Novo sismo de baixa magnitude sentido nas Furnas

Novo sismo de baixa magnitude sentido nas Furnas

 

Lusa/AO Online   Regional   6 de Jan de 2015, 06:47

O Centro de Informação e Vigilância Sismovulcânica dos Açores (CIVISA) informou hoje que um novo sismo foi sentido nas Furnas, ilha de São Miguel, e que se mantém a "atividade sísmica" de baixa magnitude naquela zona, embora menos frequente.

"Mantém-se a atividade sísmica a oeste das Furnas, ilha de São Miguel, embora com uma menor frequência de eventos. A atividade sísmica no resto dos Açores encontra-se, no geral, dentro dos níveis normais de referência", refere o CIVISA, numa informação publicada no seu portal na internet.

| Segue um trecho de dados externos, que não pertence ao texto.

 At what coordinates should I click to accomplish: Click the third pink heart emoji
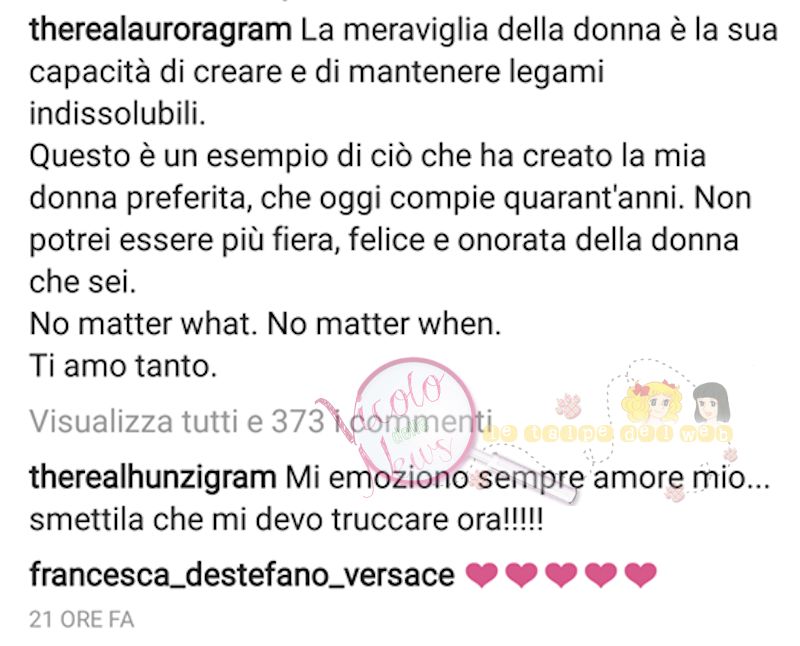(x=562, y=574)
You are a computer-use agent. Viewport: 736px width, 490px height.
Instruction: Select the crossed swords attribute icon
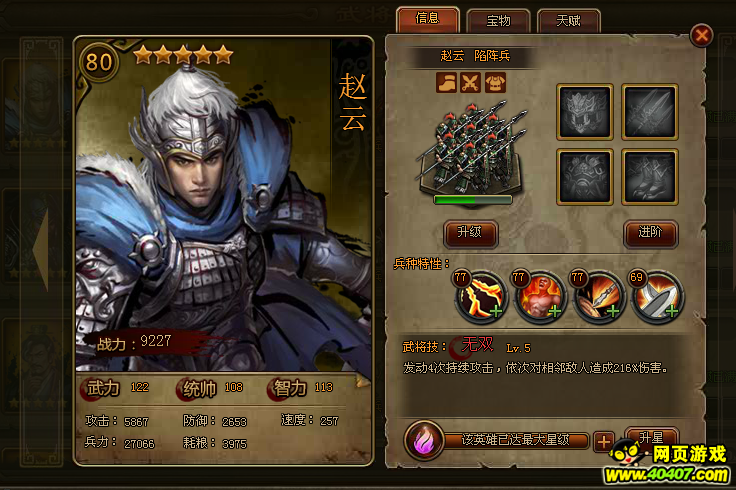coord(470,83)
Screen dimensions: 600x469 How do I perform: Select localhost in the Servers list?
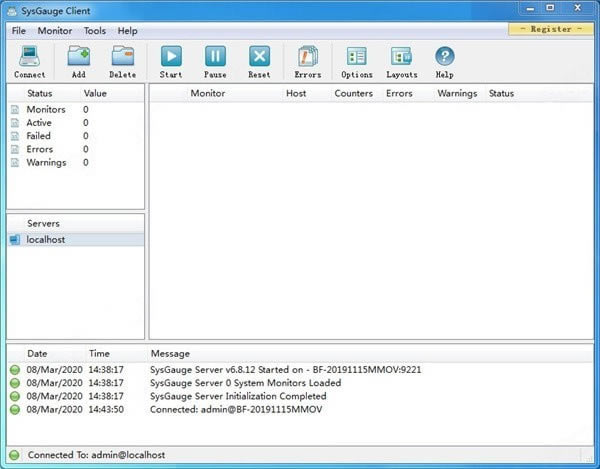[46, 240]
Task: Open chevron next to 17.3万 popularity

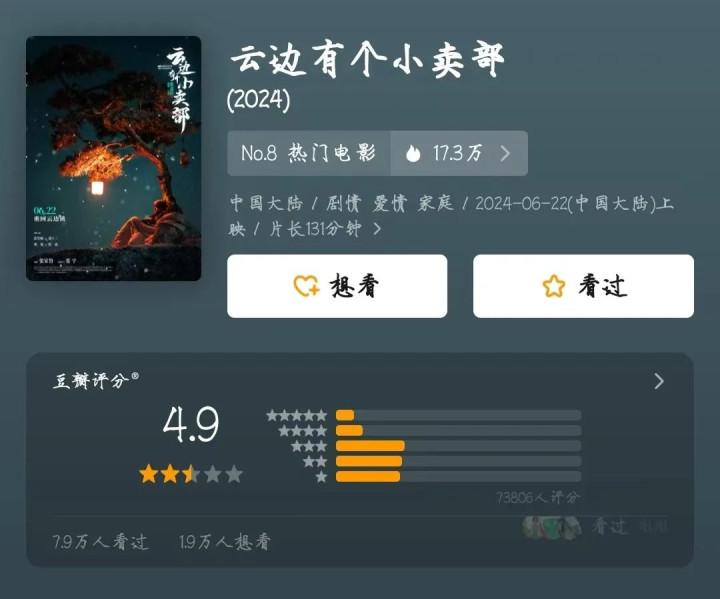Action: click(505, 153)
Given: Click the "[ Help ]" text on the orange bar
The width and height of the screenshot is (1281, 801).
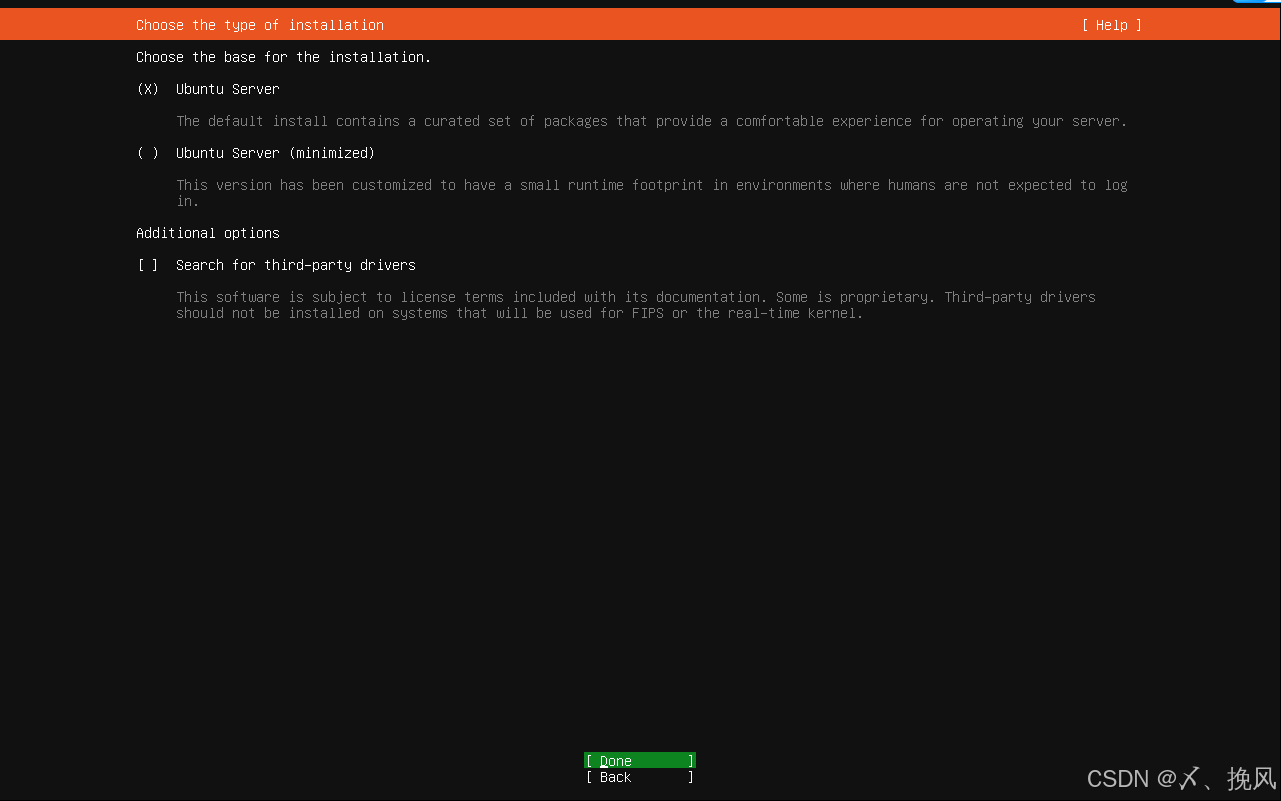Looking at the screenshot, I should (1110, 25).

Desde domingo que o CIVISA regista atividade sísmica "acima dos valores normais" perto das Furnas, no concelho da Povoação.

Só no domingo, foram registados 48 sismos de baixa magnitude, com epicentro entre quatro e cinco quilómetros a oeste das Furnas.

Hoje, e como o CIVISA havia já informado, a atividade sísmica na zona das Furnas diminuiu, demonstrando "uma tendência decrescente".

No entanto, um novo sismo foi sentido, nas Furnas, às 18:19 locais (19:18 em Lisboa), segundo o CIVISA e a proteção civil dos Açores.

O sismo teve magnitude de 1.8 na escala de Richter e foi sentido com intensidade máxima II (escala de Mercalli Modificada).

Até agora, o sismo de maior magnitude foi registado no domingo, às 08:44 locais, e teve magnitude de 2.0 na escala de Richter. Foi também sentido nas Furnas.

Não há registo de quaisquer danos relacionados com estes sismos.

O investigador do CIVISA, e também reitor da Universidade dos Açores, João Luís Gaspar, disse hoje à Lusa que "estes tipos de crises sísmicas muito localizadas no espaço e no tempo são frequentes em sistemas simovulcânicos" como o da zona em questão.

"Este padrão de atividade já aconteceu no passado. Normalmente é um padrão caracterizado pela ocorrência de sismos em pequenos grupos e é isto que estamos também a verificar agora. Para todos os efeitos mantêm-se as recomendações para situações deste tipo que devem ser tomadas pela população", salientou.